--- START ---
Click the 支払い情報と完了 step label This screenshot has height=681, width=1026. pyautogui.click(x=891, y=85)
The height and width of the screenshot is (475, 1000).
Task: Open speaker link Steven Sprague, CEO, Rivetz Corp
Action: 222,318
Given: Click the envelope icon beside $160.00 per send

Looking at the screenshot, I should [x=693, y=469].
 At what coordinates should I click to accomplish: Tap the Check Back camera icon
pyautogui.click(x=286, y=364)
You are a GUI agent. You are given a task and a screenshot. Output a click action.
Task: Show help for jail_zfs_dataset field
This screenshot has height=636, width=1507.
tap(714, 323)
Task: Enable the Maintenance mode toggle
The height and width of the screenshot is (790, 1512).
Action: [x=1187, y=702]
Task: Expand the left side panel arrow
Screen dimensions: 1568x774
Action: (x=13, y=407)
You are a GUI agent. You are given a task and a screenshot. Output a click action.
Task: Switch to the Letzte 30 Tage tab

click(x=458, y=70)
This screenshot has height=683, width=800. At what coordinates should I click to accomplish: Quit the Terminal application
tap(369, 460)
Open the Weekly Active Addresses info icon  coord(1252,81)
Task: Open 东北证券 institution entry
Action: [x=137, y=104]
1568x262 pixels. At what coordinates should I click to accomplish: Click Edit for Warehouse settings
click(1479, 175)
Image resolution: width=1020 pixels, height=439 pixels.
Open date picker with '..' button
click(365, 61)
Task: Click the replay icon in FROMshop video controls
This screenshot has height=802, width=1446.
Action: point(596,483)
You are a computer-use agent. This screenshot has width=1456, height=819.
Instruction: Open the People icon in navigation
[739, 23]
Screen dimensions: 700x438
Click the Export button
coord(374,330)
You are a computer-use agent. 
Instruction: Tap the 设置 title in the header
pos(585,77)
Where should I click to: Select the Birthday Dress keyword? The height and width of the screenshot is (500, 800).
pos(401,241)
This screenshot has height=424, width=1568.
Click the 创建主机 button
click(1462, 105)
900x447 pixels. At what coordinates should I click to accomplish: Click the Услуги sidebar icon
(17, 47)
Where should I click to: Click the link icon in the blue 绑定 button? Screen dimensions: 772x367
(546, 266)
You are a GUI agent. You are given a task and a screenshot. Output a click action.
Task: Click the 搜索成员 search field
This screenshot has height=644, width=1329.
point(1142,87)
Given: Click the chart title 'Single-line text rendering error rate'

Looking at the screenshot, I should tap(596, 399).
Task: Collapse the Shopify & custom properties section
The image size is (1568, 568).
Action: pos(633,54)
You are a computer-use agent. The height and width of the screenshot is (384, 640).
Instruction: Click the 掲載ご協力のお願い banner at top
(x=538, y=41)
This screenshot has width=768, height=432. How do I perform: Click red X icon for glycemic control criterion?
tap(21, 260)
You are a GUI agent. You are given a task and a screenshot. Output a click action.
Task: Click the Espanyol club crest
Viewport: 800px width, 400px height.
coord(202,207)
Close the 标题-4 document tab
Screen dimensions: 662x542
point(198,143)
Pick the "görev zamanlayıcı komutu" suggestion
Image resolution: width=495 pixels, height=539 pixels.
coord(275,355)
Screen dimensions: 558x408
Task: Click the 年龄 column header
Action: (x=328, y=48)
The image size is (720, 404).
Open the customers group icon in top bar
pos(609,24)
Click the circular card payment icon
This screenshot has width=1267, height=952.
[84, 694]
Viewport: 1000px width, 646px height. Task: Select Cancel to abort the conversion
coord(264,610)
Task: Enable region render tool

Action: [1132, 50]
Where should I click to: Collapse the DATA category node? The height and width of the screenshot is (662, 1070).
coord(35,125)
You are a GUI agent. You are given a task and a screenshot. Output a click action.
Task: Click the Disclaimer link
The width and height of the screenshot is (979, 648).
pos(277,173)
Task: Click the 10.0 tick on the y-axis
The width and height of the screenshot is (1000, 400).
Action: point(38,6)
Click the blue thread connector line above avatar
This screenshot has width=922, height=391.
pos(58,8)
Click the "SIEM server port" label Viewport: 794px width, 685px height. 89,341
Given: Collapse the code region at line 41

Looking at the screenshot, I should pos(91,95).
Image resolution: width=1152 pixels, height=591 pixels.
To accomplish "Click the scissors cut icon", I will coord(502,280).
--- END ---
#### [Exercise directions]
Copy only this part of the entries above: the line with "Task: Enable the Maintenance mode toggle", the line with "You are a computer-use agent. This", and the lines between, all exactly as written.

#### [Result of this task]
Task: Enable the Maintenance mode toggle
The height and width of the screenshot is (790, 1512).
Action: [x=1187, y=702]
Task: Expand the left side panel arrow
Screen dimensions: 1568x774
Action: (x=13, y=407)
You are a GUI agent. You are given a task and a screenshot. Output a click action.
Task: Switch to the Letzte 30 Tage tab

click(x=458, y=70)
This screenshot has height=683, width=800. At what coordinates should I click to accomplish: Quit the Terminal application
tap(369, 460)
Open the Weekly Active Addresses info icon  coord(1252,81)
Task: Open 东北证券 institution entry
Action: [x=137, y=104]
1568x262 pixels. At what coordinates should I click to accomplish: Click Edit for Warehouse settings
click(1479, 175)
Image resolution: width=1020 pixels, height=439 pixels.
Open date picker with '..' button
click(365, 61)
Task: Click the replay icon in FROMshop video controls
This screenshot has height=802, width=1446.
Action: point(596,483)
You are a computer-use agent. This screenshot has width=1456, height=819.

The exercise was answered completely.